As for the "in a much less repetitive manner" part, an affine type can only be consumed once, which means there can only ever be a maximum of one MineBlocks operation corresponding to one Recv(FundingSigned)-like operation.

[morehouse]

I think affine types with custom send/receive operation pairs makes a lot of sense. My gut feeling is that we should start there, and it will probably be good enough for now.

I think we can largely ignore problems 3 and 4 for now.

For problem 3, we already handle pings in Recv* operations, and we can do something similar for gossip if it becomes an issue, though currently we don't get any unexpected gossip from the target since we disable the query feature bits and there's no other LN nodes on our test network.

AFAIK problem 4 is not that big of a problem right now -- sending messages in the wrong order should generally cause the target to close the connection, which we quickly detect on the next Recv* operation and can move on to the next input. In this case we want the connection to be closed so that we don't end up waiting 5s for a message that never comes (causing a hang to be reported). Our main tool for creating correct message sequences is the full-flow generators (not implemented yet), and I'm hopeful they're good enough to get hit the deeper code paths, so we can allow mutators to create incorrect sequences and test corner cases that way.

[Chand-ra]

I think affine types with custom send/receive operation pairs makes a lot of sense. My gut feeling is that we should start there, and it will probably be good enough for now.

I think we can largely ignore problems 3 and 4 for now.

For problem 3, we already handle pings in Recv* operations, and we can do something similar for gossip if it becomes an issue, though currently we don't get any unexpected gossip from the target since we disable the query feature bits and there's no other LN nodes on our test network.

Okay, so for asynchronous messages, we get Sends for free by introducing custom sends for synchronous types. We get RecvPing for free because it's already handled in the Recv* operations, which could be later extended to receive unexpected gossips as well.

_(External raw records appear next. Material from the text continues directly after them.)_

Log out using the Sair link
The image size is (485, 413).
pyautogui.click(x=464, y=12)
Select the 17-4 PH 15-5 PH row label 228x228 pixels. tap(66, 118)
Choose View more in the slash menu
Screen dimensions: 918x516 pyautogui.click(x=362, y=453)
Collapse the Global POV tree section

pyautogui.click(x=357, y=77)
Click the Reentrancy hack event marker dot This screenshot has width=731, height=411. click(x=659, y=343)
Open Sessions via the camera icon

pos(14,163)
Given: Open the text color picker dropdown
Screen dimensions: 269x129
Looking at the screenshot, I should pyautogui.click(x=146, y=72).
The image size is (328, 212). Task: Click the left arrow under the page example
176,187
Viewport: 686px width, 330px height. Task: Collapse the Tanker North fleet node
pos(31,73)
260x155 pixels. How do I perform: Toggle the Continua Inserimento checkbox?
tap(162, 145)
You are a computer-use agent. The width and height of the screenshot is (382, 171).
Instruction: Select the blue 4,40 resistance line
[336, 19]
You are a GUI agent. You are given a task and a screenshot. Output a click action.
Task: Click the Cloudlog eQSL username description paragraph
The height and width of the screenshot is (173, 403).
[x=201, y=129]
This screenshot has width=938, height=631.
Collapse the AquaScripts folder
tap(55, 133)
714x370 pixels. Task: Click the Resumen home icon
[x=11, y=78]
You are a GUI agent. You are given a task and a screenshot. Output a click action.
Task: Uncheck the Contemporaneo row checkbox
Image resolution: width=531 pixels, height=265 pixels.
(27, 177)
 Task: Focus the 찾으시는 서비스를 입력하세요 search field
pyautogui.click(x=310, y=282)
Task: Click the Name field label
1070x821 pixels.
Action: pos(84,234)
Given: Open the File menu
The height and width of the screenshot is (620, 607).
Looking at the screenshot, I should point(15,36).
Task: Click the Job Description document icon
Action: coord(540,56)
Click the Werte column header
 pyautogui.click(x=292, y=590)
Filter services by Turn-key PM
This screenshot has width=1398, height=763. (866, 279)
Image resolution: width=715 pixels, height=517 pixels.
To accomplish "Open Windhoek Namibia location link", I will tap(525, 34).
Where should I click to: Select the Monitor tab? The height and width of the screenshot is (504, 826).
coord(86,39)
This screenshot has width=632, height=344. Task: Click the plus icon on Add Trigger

That should handle problem 3 completely.

AFAIK problem 4 is not that big of a problem right now -- sending messages in the wrong order should generally cause the target to close the connection, which we quickly detect on the next Recv* operation and can move on to the next input. In this case we want the connection to be closed so that we don't end up waiting 5s for a message that never comes (causing a hang to be reported). Our main tool for creating correct message sequences is the full-flow generators (not implemented yet), and I'm hopeful they're good enough to get hit the deeper code paths, so we can allow mutators to create incorrect sequences and test corner cases that way.

Right, adding architectural boundaries for program scenarios that don't exist right now might over-constrain the mutators. We should be able to extend this architecture if we do want to do that in the future.

[Chand-ra]

Since we all agree that the base architecture of 'custom sends + affine types' is a viable solution, I'll go ahead and start implementing the plan for it.